----- ENTRIES PROVIDED -----

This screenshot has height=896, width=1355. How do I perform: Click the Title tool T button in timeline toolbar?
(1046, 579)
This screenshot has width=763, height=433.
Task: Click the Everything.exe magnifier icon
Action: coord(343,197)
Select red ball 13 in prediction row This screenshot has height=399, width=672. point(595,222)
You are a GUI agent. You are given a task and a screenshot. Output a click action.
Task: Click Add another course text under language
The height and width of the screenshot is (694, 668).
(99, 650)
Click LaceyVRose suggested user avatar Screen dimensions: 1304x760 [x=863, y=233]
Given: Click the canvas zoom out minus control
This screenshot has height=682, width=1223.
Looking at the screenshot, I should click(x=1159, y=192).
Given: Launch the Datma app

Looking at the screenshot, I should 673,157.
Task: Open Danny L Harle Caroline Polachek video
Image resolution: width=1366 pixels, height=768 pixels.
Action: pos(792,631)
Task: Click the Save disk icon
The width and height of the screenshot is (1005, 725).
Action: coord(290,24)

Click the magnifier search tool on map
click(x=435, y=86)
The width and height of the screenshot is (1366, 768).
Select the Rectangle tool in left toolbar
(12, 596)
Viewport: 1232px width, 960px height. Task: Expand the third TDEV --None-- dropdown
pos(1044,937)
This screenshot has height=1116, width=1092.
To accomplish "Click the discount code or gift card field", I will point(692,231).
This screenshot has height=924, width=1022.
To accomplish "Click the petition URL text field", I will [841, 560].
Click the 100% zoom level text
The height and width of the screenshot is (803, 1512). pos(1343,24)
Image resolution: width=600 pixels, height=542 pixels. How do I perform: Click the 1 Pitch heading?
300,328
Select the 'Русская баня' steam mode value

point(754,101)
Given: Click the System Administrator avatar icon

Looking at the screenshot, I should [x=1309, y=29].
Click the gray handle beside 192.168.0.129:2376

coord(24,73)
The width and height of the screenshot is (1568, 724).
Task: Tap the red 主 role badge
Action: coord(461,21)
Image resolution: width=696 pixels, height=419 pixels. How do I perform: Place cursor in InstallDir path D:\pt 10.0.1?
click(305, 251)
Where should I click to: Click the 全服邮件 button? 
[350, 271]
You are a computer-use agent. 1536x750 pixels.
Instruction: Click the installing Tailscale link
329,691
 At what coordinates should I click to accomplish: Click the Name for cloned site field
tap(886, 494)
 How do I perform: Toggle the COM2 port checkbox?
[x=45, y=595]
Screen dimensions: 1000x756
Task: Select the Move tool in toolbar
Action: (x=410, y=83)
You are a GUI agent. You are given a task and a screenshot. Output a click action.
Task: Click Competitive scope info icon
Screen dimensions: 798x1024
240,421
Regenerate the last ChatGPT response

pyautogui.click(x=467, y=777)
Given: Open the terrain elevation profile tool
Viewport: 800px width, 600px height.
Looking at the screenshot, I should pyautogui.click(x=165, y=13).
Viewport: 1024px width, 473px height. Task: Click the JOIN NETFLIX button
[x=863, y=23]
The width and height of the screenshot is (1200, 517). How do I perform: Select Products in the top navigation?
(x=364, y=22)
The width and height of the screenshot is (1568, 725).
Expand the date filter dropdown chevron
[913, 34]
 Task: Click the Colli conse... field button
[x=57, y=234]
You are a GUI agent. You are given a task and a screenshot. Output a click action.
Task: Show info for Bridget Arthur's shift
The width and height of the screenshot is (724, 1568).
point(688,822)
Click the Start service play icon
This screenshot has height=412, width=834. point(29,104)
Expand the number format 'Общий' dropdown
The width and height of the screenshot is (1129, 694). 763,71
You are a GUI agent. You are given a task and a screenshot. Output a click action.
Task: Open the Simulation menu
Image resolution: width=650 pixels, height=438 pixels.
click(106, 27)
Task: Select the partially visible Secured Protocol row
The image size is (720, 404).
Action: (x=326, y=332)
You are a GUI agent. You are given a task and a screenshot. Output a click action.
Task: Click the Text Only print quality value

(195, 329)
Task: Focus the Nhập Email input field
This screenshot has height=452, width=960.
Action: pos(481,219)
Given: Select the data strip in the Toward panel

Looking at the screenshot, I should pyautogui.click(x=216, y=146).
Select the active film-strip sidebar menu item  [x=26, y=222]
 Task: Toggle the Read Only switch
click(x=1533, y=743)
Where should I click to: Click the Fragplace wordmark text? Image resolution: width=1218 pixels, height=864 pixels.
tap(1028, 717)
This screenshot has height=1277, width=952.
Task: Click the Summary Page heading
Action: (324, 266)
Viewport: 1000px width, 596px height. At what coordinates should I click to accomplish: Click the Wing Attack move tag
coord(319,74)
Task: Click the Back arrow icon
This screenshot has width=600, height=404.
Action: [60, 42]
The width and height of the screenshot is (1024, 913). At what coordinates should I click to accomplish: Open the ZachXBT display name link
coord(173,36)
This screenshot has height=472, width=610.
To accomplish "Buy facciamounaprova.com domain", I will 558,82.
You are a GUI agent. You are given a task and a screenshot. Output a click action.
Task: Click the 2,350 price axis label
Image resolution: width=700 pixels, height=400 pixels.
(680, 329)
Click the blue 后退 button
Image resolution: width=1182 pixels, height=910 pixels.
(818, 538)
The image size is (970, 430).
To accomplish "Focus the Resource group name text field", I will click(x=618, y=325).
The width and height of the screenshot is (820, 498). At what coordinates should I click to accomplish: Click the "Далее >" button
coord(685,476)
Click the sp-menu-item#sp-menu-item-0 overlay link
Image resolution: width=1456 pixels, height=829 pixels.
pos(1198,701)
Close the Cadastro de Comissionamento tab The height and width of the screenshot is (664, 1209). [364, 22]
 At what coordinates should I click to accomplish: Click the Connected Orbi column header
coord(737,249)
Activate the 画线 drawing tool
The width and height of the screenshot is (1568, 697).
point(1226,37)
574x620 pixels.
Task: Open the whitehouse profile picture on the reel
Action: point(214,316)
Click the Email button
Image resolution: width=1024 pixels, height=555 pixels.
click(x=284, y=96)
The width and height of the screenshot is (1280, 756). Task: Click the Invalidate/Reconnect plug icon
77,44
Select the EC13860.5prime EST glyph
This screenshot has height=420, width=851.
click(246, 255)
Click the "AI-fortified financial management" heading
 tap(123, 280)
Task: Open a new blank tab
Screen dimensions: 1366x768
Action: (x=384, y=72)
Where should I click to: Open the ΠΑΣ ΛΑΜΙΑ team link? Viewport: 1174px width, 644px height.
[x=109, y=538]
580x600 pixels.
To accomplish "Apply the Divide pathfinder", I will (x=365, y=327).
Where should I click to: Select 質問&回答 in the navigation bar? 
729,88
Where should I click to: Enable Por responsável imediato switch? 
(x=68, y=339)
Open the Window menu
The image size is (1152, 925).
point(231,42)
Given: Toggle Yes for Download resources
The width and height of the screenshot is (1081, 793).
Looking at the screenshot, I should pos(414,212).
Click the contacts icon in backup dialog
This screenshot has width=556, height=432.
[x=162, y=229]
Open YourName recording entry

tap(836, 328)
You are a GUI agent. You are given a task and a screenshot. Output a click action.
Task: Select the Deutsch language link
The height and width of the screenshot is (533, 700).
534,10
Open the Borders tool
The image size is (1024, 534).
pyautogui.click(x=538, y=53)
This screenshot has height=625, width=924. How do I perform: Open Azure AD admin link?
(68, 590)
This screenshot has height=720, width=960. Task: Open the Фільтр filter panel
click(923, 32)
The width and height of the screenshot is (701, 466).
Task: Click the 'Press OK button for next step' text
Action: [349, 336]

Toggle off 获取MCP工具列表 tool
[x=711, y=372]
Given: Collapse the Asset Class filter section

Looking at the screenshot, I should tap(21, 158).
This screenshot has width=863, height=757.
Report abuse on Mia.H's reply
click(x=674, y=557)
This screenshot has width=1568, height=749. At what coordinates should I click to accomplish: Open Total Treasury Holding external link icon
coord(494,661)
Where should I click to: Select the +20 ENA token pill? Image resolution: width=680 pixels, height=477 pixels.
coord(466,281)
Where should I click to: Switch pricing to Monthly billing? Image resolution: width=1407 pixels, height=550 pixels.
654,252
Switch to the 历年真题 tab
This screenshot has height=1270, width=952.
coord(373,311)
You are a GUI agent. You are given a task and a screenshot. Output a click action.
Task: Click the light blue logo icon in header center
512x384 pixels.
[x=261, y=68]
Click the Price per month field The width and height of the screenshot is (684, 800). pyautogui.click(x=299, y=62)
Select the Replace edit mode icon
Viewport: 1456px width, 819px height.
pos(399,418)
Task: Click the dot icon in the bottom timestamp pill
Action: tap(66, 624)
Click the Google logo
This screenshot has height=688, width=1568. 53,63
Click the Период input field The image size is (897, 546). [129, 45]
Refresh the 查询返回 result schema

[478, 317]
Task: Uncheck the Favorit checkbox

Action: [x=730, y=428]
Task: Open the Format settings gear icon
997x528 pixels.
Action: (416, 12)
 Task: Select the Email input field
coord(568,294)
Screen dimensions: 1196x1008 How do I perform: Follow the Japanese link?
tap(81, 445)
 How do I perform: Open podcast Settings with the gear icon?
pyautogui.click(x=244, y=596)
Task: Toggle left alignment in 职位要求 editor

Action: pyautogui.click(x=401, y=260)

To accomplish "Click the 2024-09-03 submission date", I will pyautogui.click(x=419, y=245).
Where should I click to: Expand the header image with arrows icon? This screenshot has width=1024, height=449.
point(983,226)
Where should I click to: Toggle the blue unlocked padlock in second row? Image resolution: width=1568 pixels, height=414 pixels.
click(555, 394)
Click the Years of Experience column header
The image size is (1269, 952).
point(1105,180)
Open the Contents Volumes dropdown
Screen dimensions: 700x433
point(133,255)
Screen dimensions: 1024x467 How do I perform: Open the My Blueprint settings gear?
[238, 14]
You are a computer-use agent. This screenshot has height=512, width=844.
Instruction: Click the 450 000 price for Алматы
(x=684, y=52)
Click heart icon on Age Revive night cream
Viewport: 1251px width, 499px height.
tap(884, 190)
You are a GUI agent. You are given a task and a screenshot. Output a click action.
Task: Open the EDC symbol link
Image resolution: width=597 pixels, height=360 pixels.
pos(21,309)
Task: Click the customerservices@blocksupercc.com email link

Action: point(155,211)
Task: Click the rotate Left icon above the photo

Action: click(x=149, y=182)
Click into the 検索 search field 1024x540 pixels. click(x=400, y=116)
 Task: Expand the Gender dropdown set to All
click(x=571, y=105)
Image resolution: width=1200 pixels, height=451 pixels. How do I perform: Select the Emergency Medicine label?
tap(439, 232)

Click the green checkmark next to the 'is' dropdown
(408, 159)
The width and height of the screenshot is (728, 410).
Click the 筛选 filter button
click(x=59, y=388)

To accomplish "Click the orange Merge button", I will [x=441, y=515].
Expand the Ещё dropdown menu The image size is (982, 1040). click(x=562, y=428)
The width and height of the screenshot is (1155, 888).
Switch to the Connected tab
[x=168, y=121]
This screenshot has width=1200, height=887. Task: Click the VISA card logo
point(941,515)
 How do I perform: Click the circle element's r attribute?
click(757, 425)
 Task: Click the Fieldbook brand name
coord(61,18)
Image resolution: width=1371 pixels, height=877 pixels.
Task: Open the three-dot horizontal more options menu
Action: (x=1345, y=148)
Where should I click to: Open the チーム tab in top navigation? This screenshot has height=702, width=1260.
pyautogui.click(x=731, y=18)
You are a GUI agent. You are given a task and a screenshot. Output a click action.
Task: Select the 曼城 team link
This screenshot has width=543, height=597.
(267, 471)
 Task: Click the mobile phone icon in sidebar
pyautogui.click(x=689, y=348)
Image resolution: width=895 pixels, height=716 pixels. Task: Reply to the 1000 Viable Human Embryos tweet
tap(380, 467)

-----

(TASK GOAL): Starting at the line that contains "Image resolution: width=1200", copy each line through the last one in the records, exactly, and output nothing else.

(SOLUTION FOR THIS EXERCISE):
Image resolution: width=1200 pixels, height=451 pixels. How do I perform: Select the Emergency Medicine label?
tap(439, 232)

Click the green checkmark next to the 'is' dropdown
(408, 159)
The width and height of the screenshot is (728, 410).
Click the 筛选 filter button
click(x=59, y=388)

To accomplish "Click the orange Merge button", I will [x=441, y=515].
Expand the Ещё dropdown menu The image size is (982, 1040). click(x=562, y=428)
The width and height of the screenshot is (1155, 888).
Switch to the Connected tab
[x=168, y=121]
This screenshot has width=1200, height=887. Task: Click the VISA card logo
point(941,515)
 How do I perform: Click the circle element's r attribute?
click(757, 425)
 Task: Click the Fieldbook brand name
coord(61,18)
Image resolution: width=1371 pixels, height=877 pixels.
Task: Open the three-dot horizontal more options menu
Action: (x=1345, y=148)
Where should I click to: Open the チーム tab in top navigation? This screenshot has height=702, width=1260.
pyautogui.click(x=731, y=18)
You are a GUI agent. You are given a task and a screenshot. Output a click action.
Task: Select the 曼城 team link
This screenshot has width=543, height=597.
(267, 471)
 Task: Click the mobile phone icon in sidebar
pyautogui.click(x=689, y=348)
Image resolution: width=895 pixels, height=716 pixels. Task: Reply to the 1000 Viable Human Embryos tweet
tap(380, 467)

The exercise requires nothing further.